- Stored entries:
⁂

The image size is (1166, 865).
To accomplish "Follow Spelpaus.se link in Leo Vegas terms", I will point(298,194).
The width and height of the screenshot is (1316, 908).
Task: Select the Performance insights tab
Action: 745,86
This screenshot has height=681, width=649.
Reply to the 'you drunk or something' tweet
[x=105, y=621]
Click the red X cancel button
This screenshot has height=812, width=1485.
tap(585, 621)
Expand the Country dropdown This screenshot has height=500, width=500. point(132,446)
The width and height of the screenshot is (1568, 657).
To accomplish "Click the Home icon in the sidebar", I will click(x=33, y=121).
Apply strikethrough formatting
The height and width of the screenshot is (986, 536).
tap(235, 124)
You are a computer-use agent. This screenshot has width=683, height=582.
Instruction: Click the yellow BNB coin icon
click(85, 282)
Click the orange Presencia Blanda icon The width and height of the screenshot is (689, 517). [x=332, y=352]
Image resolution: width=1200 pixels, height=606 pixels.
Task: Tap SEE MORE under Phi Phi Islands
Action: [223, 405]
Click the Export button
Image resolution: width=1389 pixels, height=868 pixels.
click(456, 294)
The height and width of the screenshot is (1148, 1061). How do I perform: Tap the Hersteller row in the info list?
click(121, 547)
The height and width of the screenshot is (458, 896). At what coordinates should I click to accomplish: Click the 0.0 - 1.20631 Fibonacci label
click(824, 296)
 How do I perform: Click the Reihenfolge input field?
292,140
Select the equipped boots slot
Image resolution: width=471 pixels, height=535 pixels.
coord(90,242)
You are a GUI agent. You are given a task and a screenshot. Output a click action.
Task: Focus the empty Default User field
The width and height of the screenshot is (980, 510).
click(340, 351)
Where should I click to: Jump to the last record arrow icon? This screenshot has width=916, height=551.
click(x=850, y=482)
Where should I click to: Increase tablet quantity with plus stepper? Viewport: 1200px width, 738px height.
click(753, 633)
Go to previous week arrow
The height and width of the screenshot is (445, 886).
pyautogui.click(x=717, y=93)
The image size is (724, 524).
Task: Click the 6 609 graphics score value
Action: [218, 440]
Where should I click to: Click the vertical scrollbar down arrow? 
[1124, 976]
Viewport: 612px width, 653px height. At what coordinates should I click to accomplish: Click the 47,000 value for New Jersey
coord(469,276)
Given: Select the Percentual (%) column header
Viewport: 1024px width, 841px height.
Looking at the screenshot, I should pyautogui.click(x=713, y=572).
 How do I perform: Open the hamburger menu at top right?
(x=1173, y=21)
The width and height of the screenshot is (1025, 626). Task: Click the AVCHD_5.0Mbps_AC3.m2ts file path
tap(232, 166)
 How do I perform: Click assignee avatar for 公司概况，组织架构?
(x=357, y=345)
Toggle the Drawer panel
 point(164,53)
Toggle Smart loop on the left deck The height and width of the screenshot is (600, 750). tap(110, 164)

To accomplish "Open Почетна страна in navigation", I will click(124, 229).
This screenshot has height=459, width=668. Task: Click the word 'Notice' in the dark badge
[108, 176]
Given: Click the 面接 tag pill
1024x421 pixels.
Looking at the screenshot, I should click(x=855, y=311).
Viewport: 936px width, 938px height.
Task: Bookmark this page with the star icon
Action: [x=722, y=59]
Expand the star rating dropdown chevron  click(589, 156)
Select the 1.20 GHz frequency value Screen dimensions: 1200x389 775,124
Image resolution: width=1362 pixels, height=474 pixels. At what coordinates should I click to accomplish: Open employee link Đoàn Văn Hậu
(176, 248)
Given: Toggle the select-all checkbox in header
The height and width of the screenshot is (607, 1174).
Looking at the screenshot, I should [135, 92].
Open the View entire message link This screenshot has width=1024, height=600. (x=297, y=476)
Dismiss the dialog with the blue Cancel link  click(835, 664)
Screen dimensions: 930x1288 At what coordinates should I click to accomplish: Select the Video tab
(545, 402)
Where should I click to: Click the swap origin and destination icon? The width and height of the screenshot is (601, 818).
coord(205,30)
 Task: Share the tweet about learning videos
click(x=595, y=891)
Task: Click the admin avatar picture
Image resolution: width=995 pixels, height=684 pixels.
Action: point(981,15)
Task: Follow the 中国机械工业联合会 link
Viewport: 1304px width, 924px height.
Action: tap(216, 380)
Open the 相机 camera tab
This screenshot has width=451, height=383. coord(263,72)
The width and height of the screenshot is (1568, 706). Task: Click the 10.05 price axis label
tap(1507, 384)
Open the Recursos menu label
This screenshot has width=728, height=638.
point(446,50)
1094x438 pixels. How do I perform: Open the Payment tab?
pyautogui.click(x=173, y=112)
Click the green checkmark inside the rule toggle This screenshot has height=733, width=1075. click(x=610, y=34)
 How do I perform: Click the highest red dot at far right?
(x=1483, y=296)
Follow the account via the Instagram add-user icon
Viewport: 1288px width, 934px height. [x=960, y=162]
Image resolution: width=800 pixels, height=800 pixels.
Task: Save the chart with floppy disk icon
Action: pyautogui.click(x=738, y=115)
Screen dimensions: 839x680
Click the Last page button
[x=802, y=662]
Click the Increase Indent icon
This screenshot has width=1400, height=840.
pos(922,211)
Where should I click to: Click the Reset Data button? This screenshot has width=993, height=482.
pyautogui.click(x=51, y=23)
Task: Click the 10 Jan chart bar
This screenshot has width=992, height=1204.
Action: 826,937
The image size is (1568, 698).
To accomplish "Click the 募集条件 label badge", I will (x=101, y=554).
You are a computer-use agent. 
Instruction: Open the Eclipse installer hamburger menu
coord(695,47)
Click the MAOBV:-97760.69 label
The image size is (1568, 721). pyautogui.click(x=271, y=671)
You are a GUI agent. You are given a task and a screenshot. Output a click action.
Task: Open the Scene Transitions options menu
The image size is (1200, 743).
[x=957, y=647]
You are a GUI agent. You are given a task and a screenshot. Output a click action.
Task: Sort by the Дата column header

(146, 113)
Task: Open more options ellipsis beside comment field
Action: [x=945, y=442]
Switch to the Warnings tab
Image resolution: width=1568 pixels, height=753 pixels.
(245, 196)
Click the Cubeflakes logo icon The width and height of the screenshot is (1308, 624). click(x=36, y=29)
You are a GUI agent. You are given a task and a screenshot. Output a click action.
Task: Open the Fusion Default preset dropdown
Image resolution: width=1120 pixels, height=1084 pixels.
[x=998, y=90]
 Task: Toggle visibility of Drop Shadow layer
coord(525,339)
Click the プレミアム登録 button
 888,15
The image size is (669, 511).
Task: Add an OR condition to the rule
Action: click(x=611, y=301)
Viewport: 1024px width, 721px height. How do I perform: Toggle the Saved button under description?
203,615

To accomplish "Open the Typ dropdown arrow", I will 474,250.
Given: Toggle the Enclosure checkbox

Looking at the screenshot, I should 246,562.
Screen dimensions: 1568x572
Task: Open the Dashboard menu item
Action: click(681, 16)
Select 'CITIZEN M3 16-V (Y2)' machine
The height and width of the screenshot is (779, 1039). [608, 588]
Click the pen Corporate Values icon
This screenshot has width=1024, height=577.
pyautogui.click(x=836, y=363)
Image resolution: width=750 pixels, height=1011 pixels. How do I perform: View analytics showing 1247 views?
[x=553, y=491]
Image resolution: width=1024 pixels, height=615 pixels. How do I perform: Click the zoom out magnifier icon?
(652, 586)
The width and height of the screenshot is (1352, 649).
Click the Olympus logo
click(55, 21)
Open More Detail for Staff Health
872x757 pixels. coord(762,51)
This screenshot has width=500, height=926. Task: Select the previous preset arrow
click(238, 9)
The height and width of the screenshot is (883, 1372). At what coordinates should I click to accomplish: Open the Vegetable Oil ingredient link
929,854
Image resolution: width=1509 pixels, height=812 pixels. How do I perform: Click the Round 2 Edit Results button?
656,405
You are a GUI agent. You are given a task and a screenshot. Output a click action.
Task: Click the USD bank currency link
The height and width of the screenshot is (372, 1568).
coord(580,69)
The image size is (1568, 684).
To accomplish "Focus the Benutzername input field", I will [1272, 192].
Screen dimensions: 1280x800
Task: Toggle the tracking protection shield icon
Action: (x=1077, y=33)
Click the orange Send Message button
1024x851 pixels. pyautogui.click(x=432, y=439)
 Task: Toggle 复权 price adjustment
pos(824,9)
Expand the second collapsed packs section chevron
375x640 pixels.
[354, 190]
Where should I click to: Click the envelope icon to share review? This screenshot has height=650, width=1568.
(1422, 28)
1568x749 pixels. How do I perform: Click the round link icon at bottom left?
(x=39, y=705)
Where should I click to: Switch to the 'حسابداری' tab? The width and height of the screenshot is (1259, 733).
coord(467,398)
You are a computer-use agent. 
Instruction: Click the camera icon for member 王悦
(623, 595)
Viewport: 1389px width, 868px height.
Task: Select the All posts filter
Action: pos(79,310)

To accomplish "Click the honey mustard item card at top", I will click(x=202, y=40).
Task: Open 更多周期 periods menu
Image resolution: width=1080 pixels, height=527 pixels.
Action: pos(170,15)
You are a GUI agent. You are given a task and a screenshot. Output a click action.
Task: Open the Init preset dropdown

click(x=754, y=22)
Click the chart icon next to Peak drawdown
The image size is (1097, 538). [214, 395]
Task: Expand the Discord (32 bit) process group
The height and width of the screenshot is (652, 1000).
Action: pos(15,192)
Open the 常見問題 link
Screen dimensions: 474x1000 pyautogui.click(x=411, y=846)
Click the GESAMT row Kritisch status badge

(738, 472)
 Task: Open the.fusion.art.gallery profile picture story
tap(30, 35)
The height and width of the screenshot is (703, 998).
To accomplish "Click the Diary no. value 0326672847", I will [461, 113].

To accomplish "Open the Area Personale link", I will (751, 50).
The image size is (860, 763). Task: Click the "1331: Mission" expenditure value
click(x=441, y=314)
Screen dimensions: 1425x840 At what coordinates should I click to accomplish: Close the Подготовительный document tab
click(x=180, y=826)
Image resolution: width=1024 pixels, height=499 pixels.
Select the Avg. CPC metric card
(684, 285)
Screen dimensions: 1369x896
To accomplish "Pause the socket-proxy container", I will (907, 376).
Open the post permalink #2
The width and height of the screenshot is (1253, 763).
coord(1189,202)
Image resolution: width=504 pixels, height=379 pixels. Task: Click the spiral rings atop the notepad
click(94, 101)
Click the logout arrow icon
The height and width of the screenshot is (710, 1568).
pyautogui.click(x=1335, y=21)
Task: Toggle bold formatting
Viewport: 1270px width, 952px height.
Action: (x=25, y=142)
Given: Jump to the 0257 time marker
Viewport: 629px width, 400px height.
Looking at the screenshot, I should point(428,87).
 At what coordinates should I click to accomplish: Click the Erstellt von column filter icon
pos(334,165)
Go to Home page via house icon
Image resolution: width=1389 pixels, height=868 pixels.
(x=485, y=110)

⁂

- YOUR GOAL:
Your reply is to repeat, unchanged, the lines above running from the one with "1568x749 pixels. How" up to and including the one with "Task: Toggle bold formatting".

- SOLUTION:
1568x749 pixels. How do I perform: Click the round link icon at bottom left?
(x=39, y=705)
Where should I click to: Switch to the 'حسابداری' tab? The width and height of the screenshot is (1259, 733).
coord(467,398)
You are a computer-use agent. 
Instruction: Click the camera icon for member 王悦
(623, 595)
Viewport: 1389px width, 868px height.
Task: Select the All posts filter
Action: pos(79,310)

To accomplish "Click the honey mustard item card at top", I will click(x=202, y=40).
Task: Open 更多周期 periods menu
Image resolution: width=1080 pixels, height=527 pixels.
Action: pos(170,15)
You are a GUI agent. You are given a task and a screenshot. Output a click action.
Task: Open the Init preset dropdown

click(x=754, y=22)
Click the chart icon next to Peak drawdown
The image size is (1097, 538). [214, 395]
Task: Expand the Discord (32 bit) process group
The height and width of the screenshot is (652, 1000).
Action: pos(15,192)
Open the 常見問題 link
Screen dimensions: 474x1000 pyautogui.click(x=411, y=846)
Click the GESAMT row Kritisch status badge

(738, 472)
 Task: Open the.fusion.art.gallery profile picture story
tap(30, 35)
The height and width of the screenshot is (703, 998).
To accomplish "Click the Diary no. value 0326672847", I will [461, 113].

To accomplish "Open the Area Personale link", I will (751, 50).
The image size is (860, 763). Task: Click the "1331: Mission" expenditure value
click(x=441, y=314)
Screen dimensions: 1425x840 At what coordinates should I click to accomplish: Close the Подготовительный document tab
click(x=180, y=826)
Image resolution: width=1024 pixels, height=499 pixels.
Select the Avg. CPC metric card
(684, 285)
Screen dimensions: 1369x896
To accomplish "Pause the socket-proxy container", I will (907, 376).
Open the post permalink #2
The width and height of the screenshot is (1253, 763).
coord(1189,202)
Image resolution: width=504 pixels, height=379 pixels. Task: Click the spiral rings atop the notepad
click(94, 101)
Click the logout arrow icon
The height and width of the screenshot is (710, 1568).
pyautogui.click(x=1335, y=21)
Task: Toggle bold formatting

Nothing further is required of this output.